[[ Provided entries, beginning ]]
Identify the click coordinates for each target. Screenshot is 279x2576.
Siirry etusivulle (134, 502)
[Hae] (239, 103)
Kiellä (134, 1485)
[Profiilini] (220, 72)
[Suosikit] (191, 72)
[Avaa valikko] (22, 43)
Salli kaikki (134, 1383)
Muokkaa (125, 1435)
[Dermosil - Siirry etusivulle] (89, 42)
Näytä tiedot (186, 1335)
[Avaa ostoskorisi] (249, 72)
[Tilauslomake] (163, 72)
[[ Provided entries, end ]]
# Prompt
The response should be a verbatim transcription of the data.

# Task output
Identify the click coordinates for each target. Screenshot is 279x2576.
Siirry etusivulle (134, 502)
[Hae] (239, 103)
Kiellä (134, 1485)
[Profiilini] (220, 72)
[Suosikit] (191, 72)
[Avaa valikko] (22, 43)
Salli kaikki (134, 1383)
Muokkaa (125, 1435)
[Dermosil - Siirry etusivulle] (89, 42)
Näytä tiedot (186, 1335)
[Avaa ostoskorisi] (249, 72)
[Tilauslomake] (163, 72)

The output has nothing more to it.